[[ RECORDS FOR PROCESSING, beginning ]]

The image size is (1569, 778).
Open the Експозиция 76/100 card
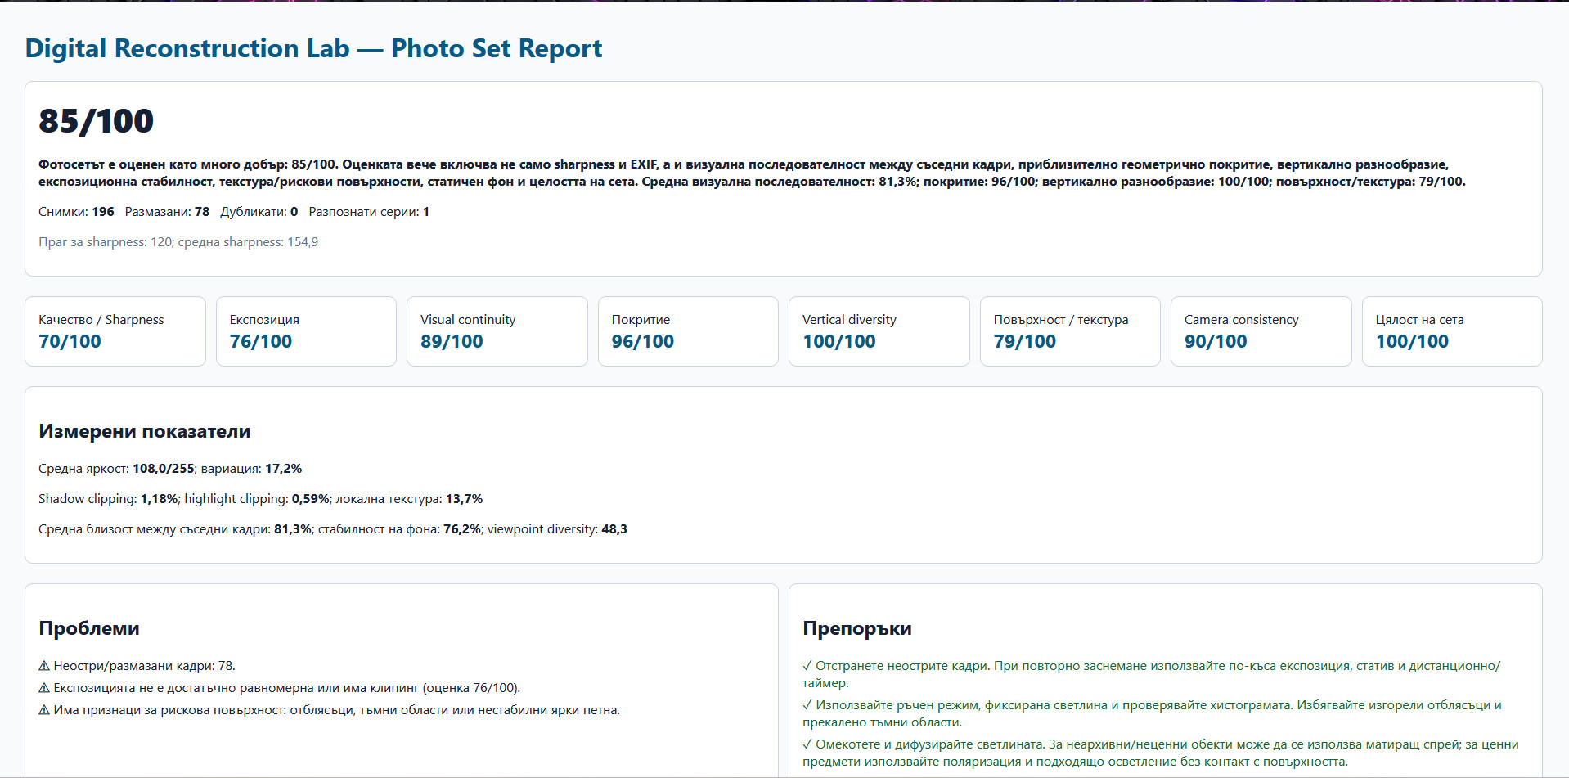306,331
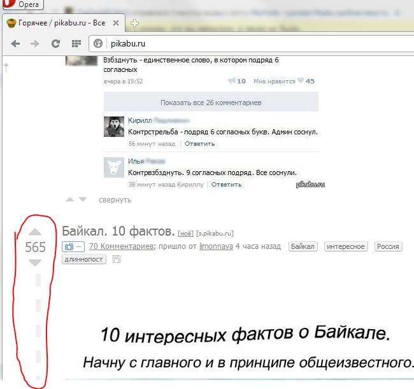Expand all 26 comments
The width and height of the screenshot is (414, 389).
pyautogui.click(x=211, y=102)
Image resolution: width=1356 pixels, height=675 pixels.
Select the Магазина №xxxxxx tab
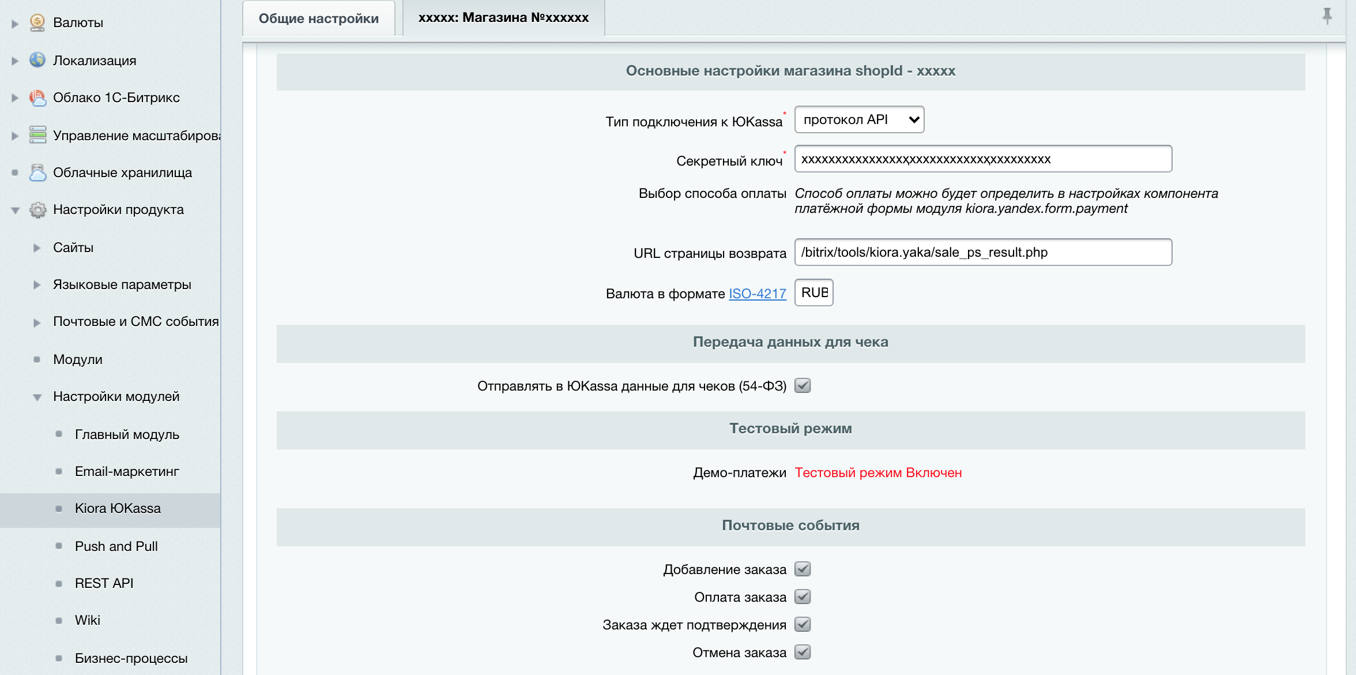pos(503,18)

[[ RECORDS FOR PROCESSING, end ]]

### REQUIREMENT
Output, exactly and without pictures, the lines above that run from the one containing "Image resolution: width=1356" through the last line of the entries, inclusive.

### SOLVED EXERCISE
Image resolution: width=1356 pixels, height=675 pixels.
Select the Магазина №xxxxxx tab
pos(503,18)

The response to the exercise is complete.